● GIVEN INSTRUCTION
Please pick out every line of the material below that contains the word "муниципальный", and copy each one in full.

(Data listing)
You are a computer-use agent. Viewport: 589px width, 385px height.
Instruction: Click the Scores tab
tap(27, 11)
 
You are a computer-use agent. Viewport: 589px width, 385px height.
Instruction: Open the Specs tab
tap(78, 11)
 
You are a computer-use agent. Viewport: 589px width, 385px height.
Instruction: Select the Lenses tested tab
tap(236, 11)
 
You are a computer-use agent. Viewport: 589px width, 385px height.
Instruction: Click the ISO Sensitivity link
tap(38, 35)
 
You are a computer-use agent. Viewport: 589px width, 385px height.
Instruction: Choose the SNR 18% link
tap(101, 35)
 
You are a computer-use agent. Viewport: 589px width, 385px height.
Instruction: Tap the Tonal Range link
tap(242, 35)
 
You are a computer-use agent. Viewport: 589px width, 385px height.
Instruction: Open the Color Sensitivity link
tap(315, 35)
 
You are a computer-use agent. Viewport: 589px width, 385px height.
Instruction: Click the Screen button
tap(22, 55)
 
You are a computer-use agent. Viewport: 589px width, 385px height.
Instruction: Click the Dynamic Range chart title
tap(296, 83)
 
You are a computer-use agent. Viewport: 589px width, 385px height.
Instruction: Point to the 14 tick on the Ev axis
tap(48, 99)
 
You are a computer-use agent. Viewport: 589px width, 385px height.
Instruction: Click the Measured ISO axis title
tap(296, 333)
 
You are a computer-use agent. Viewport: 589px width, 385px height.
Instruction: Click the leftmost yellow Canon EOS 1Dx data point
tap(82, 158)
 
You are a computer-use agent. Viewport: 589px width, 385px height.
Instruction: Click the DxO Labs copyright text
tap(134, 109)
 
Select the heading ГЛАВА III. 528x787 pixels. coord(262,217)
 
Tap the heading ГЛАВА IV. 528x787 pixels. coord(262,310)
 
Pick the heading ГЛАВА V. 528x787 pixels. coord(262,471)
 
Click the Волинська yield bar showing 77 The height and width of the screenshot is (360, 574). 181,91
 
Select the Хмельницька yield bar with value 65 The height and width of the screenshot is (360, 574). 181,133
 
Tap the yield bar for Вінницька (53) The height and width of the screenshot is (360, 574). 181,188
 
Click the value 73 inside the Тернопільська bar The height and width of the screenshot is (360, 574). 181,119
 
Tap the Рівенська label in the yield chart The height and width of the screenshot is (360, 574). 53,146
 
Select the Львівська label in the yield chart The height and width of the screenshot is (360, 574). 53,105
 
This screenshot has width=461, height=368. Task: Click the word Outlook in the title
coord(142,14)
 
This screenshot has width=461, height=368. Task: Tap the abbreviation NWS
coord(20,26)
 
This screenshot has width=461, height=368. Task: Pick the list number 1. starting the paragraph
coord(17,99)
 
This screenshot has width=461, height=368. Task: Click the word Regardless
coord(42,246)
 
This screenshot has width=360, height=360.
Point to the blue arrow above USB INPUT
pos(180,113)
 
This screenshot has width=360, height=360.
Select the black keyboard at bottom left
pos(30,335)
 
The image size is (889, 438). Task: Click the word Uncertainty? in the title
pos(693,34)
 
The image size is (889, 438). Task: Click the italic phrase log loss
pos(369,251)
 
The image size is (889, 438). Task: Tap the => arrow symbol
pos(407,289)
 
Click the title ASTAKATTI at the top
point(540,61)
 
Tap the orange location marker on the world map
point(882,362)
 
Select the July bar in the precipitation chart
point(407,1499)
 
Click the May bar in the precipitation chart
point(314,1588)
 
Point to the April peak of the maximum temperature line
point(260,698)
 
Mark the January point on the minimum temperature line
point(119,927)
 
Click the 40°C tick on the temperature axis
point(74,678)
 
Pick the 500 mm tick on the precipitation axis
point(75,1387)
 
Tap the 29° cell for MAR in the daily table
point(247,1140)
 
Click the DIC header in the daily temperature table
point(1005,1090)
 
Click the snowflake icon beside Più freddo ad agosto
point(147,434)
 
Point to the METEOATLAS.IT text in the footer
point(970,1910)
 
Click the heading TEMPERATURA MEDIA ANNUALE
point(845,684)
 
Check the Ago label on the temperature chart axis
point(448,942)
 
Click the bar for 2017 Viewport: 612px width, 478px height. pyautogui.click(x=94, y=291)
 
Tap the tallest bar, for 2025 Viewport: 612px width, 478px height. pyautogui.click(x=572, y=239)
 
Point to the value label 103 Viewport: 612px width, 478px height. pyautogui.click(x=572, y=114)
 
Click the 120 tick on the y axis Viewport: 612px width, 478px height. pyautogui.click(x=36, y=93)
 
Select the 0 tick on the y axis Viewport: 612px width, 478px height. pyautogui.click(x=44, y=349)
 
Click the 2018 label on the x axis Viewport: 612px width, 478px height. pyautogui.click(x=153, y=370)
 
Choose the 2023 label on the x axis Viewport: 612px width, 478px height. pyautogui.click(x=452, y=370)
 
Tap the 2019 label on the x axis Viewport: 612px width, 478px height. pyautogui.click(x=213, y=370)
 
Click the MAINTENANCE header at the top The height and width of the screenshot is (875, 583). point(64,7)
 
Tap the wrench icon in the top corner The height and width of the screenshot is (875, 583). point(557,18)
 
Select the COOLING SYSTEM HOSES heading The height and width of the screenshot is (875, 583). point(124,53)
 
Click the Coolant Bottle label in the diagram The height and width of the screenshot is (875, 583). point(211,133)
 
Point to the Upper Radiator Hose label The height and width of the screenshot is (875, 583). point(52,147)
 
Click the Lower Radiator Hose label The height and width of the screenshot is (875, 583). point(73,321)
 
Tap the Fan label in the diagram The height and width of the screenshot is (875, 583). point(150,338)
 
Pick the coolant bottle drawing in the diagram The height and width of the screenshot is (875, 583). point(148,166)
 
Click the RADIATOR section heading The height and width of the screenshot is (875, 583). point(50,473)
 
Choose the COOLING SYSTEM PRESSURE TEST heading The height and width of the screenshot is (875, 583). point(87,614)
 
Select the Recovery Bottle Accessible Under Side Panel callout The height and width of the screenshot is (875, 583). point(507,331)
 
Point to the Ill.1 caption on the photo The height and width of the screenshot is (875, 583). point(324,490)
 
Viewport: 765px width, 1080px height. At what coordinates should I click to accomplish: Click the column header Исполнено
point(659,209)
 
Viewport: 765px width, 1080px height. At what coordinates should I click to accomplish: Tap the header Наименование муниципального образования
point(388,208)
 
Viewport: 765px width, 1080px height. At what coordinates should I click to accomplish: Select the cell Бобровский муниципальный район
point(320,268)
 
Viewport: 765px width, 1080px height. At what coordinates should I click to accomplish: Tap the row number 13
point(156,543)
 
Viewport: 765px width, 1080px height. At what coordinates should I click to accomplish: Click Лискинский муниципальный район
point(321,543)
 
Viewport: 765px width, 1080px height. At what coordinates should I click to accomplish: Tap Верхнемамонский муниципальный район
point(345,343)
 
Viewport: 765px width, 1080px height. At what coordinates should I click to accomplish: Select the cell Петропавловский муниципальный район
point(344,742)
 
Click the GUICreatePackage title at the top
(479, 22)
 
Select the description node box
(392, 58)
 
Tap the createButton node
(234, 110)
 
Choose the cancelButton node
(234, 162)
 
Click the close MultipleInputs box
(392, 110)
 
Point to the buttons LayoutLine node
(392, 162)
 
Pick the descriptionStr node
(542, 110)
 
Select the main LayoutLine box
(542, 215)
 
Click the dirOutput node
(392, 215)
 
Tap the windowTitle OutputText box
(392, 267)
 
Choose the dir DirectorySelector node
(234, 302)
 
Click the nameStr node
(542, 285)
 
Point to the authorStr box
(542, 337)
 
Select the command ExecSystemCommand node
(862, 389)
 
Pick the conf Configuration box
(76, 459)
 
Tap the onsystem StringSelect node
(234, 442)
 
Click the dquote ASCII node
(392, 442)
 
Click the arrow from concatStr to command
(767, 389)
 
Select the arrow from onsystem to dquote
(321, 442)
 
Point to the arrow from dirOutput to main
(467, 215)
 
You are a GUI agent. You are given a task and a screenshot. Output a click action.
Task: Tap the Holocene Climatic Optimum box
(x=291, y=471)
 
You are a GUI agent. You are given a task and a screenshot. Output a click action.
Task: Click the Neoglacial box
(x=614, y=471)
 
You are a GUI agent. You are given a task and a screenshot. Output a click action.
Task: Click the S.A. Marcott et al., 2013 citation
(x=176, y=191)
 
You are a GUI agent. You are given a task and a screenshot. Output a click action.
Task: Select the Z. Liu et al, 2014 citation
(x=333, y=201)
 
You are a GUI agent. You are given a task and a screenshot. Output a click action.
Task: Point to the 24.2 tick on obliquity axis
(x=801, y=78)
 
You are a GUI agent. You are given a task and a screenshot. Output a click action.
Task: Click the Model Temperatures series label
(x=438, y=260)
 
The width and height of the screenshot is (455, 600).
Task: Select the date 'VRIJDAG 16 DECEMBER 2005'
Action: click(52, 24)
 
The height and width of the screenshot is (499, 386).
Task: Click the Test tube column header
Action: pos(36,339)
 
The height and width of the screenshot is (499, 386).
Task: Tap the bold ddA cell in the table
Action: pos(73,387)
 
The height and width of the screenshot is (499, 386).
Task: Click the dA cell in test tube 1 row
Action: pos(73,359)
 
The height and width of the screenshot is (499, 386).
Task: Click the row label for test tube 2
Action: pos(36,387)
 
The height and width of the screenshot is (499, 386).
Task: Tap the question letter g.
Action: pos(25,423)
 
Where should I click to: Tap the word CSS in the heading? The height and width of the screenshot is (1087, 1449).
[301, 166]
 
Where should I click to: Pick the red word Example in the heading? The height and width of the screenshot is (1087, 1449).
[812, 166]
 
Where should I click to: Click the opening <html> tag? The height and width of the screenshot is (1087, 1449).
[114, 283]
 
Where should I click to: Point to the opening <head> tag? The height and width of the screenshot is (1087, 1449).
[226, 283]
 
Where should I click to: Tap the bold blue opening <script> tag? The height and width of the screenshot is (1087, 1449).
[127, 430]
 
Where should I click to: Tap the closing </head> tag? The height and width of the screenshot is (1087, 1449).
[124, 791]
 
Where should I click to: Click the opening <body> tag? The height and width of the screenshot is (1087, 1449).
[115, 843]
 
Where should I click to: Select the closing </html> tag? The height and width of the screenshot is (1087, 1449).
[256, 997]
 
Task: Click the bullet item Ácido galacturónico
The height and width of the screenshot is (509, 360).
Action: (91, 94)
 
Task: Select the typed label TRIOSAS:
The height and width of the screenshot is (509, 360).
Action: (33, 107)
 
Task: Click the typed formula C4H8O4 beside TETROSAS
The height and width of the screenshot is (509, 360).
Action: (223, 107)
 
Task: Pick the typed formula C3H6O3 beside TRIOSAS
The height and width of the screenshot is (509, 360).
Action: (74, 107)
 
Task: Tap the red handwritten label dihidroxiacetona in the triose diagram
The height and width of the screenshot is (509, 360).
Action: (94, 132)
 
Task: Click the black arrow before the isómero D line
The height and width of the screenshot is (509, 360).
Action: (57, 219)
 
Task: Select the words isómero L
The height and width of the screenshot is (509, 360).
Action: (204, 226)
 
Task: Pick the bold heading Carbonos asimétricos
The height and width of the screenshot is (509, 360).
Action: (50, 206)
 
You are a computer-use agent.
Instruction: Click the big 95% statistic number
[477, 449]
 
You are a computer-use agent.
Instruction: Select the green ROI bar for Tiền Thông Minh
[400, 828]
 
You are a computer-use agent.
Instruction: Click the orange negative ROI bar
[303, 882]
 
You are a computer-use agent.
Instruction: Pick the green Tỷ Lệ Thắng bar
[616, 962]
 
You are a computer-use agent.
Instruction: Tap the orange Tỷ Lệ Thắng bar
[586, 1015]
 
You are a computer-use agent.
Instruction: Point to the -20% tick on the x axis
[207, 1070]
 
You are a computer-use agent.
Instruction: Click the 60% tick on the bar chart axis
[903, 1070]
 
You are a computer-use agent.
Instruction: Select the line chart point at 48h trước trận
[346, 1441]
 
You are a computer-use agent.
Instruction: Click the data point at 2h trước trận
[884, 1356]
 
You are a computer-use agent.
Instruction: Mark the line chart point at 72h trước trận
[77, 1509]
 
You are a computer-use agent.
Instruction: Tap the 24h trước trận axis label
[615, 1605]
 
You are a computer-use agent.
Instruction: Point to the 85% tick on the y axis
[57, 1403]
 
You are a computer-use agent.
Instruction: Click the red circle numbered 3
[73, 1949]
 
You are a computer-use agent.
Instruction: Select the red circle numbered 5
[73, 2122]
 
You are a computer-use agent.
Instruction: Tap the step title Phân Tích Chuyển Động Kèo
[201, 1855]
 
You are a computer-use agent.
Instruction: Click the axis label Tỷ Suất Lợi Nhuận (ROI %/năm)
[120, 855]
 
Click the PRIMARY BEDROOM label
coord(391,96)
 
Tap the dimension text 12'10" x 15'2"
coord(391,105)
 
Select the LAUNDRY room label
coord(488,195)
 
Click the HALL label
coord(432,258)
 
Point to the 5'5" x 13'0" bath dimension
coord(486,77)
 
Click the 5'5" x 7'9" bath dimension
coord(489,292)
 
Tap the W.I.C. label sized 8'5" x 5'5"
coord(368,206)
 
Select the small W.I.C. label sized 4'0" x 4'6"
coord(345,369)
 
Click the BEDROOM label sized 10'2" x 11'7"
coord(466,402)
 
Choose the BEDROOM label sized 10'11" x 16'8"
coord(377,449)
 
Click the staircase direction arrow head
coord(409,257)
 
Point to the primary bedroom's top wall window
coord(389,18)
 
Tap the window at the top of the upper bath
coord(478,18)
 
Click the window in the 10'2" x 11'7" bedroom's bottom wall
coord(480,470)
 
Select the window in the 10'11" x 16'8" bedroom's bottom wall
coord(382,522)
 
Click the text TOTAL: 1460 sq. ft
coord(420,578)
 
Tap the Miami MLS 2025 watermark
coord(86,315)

● REPLY
Viewport: 765px width, 1080px height. At what coordinates should I click to accomplish: Select the cell Бобровский муниципальный район
Viewport: 765px width, 1080px height. At what coordinates should I click to accomplish: Click Лискинский муниципальный район
Viewport: 765px width, 1080px height. At what coordinates should I click to accomplish: Tap Верхнемамонский муниципальный район
Viewport: 765px width, 1080px height. At what coordinates should I click to accomplish: Select the cell Петропавловский муниципальный район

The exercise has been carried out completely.